Philippe (the same) remembers his grandmother filling up jerry cans with the healing waters of the Quatre Dauphin fountain, then lugging them, no matter the weather, back to the family mansion on the south side of the Cours. There are 23 fountains in Aix, each one has its own story, its own charm. The fountain Des Neufs Canons in the middle of the Cours was permanently damaged in 1944 by an Allied tank; its neighbor, the fountain d’Eau Chaude (La Moussue to locals as it is covered in moss from which steam rises up in winter) was also once damaged, in this case by “young imbeciles drunk on wine.” That was further back, in 1670. The most photographed fountain must be the one in the Place d’Albertas; it’s not a particularly old fountain, but the square, paved with small rounded river stones and lined with charming 17th century mansions, is one of the city’s most beautiful.

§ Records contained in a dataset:

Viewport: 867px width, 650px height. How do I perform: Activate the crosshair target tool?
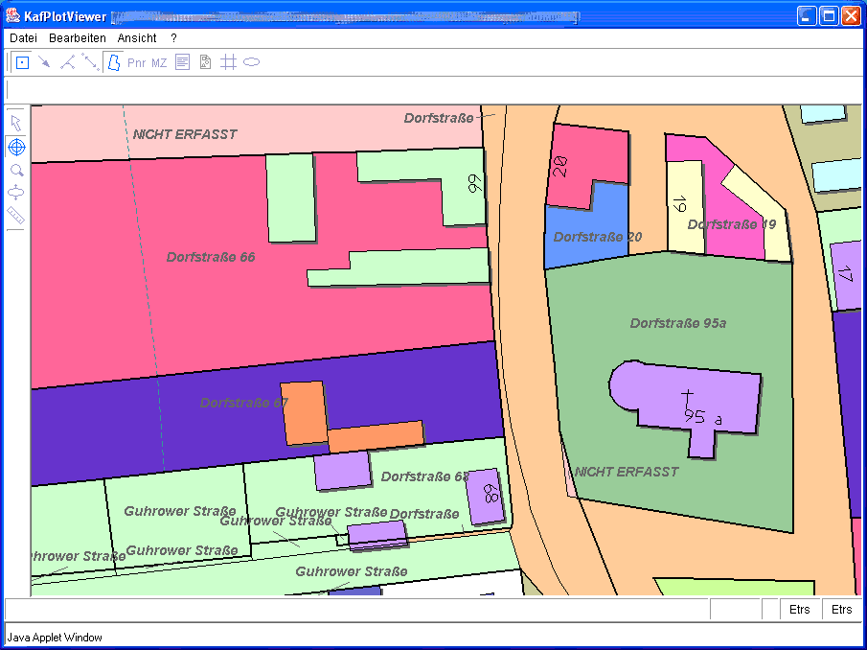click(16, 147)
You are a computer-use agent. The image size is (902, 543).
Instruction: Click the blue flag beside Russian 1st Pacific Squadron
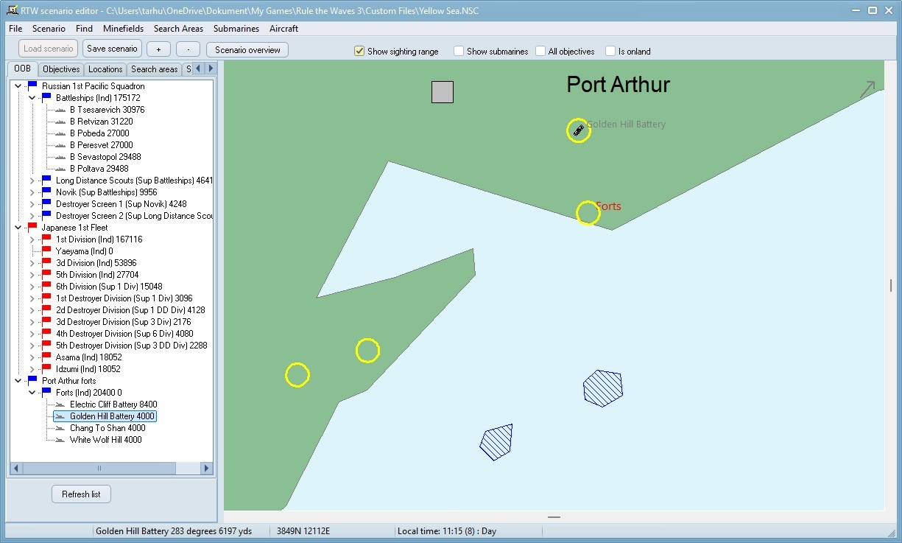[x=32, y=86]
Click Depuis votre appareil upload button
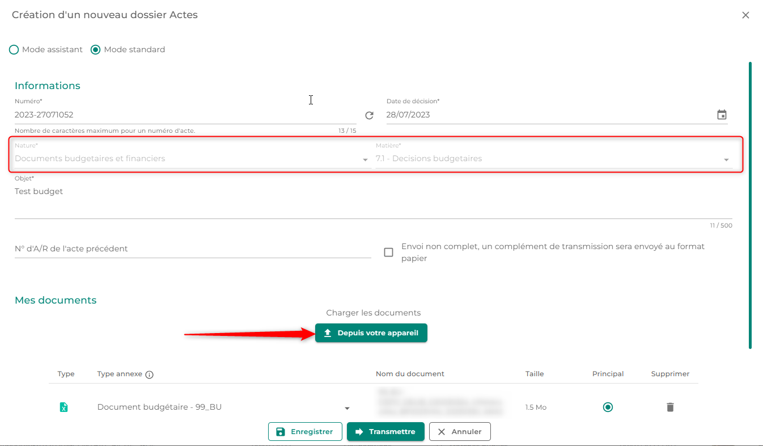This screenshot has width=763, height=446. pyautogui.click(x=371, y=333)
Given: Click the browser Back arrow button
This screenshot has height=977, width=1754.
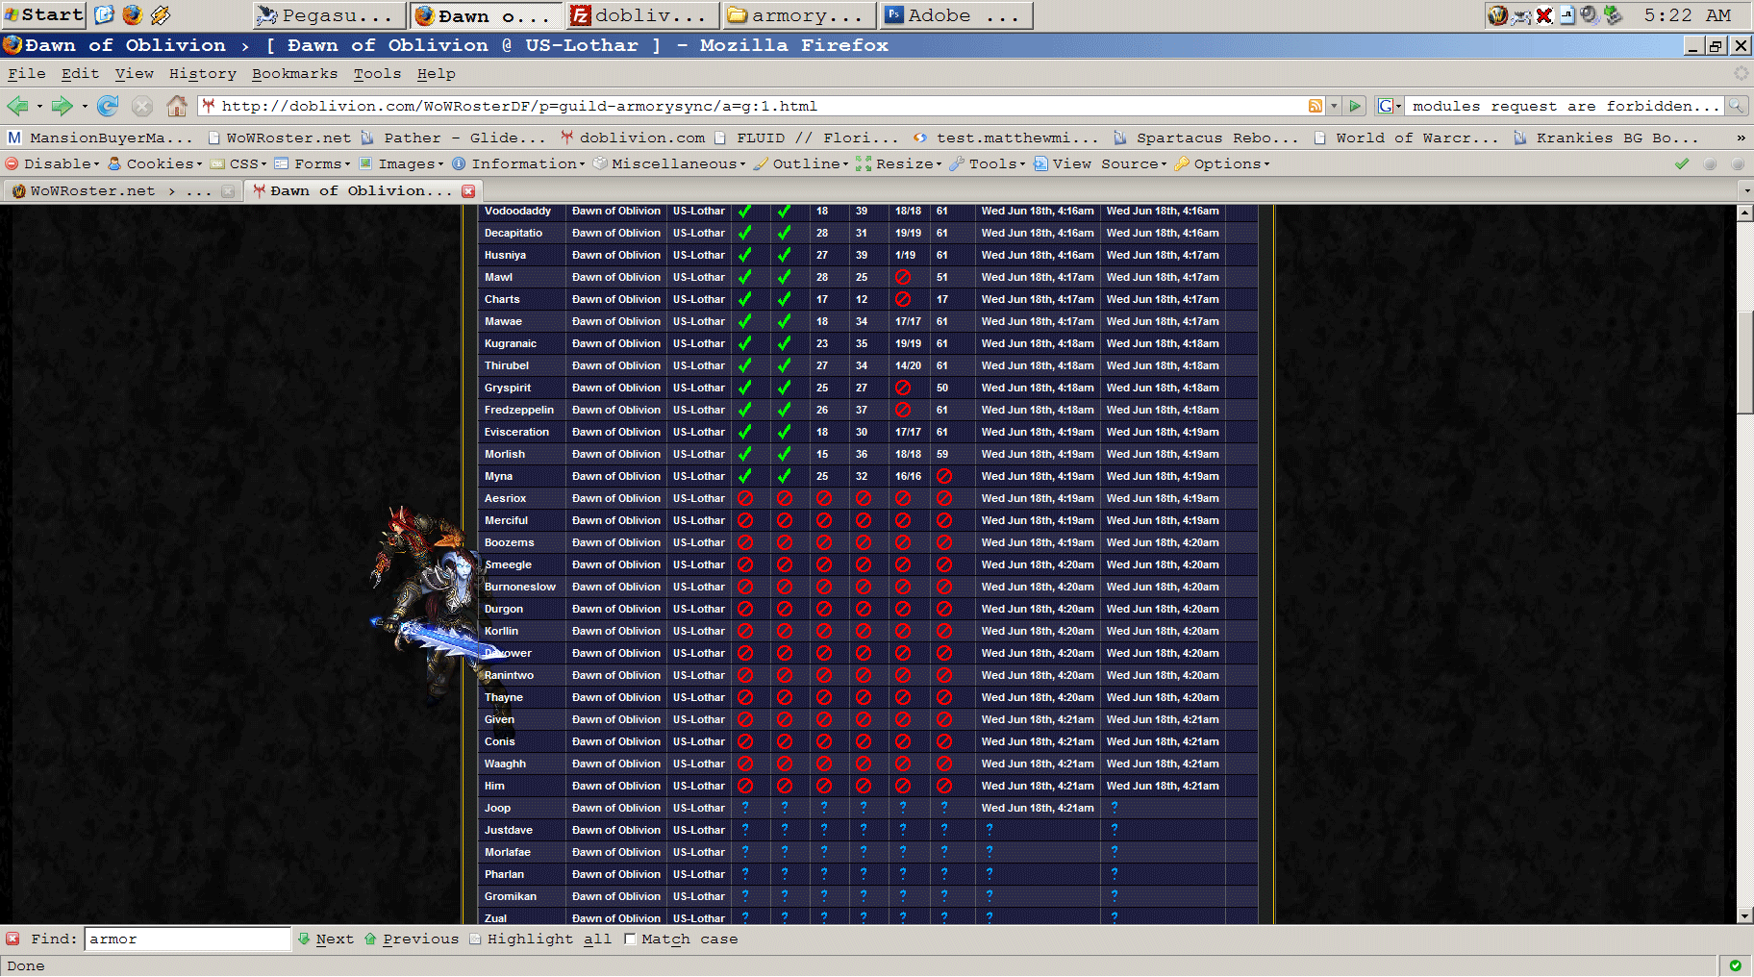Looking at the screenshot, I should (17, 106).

§ PARTS OF THE EXERCISE:
1. List every individual fountain that the passage about the fountains of Aix refers to, identifying each one as the passage does.
2. Duplicate the portion of the passage about the fountains of Aix between "Philippe (the same)" and "city’s most beautiful.", inclusive.
3. Pick up the passage about the fountains of Aix at its final sentence and continue writing from that point.

§ FINAL RESULTS:
1.
Quatre Dauphin fountain
fountain Des Neufs Canons
fountain d’Eau Chaude (La Moussue)
the fountain in the Place d’Albertas

2.
Philippe (the same) remembers his grandmother filling up jerry cans with the healing waters of the Quatre Dauphin fountain, then lugging them, no matter the weather, back to the family mansion on the south side of the Cours. There are 23 fountains in Aix, each one has its own story, its own charm. The fountain Des Neufs Canons in the middle of the Cours was permanently damaged in 1944 by an Allied tank; its neighbor, the fountain d’Eau Chaude (La Moussue to locals as it is covered in moss from which steam rises up in winter) was also once damaged, in this case by “young imbeciles drunk on wine.” That was further back, in 1670. The most photographed fountain must be the one in the Place d’Albertas; it’s not a particularly old fountain, but the square, paved with small rounded river stones and lined with charming 17th century mansions, is one of the city’s most beautiful.

3.
The Place d’Albertas

4) Cathedral Saint-Sauveur

Aix’s cathedral may not be the city’s prettiest church (that prize goes to the smaller Saint-Jean de Malte) but it’s the oldest, work having begun in 500AD on the site of the abandoned Roman forum. Slender red Roman bricks, and tall columns from a temple, were reused in building the Cathedral; the columns are now in the baptistery, the bricks on the exterior façade. Saint-Sauveur also houses one of the city’s most tranquil spots: a 12th century cloister that is lined by twin sets of columns, each capital exquisitely carved with biblical stories. There’s a restored sculpture of Saint Peter that is almost identical to one found at Saint-Trophime in nearby Arles. Here the Saint, who holds the keys to heaven, is full of personality; his face, hair and short curly beard are finely carved; his robes a mass of crisp vertical pleats from the layers of fabric he wears. It is assumed that the talented 13th century sculptor travelled from parish to parish, working freelance. He would have trudged up these same neighboring streets, narrow and twisting, that remain unchanged since his time.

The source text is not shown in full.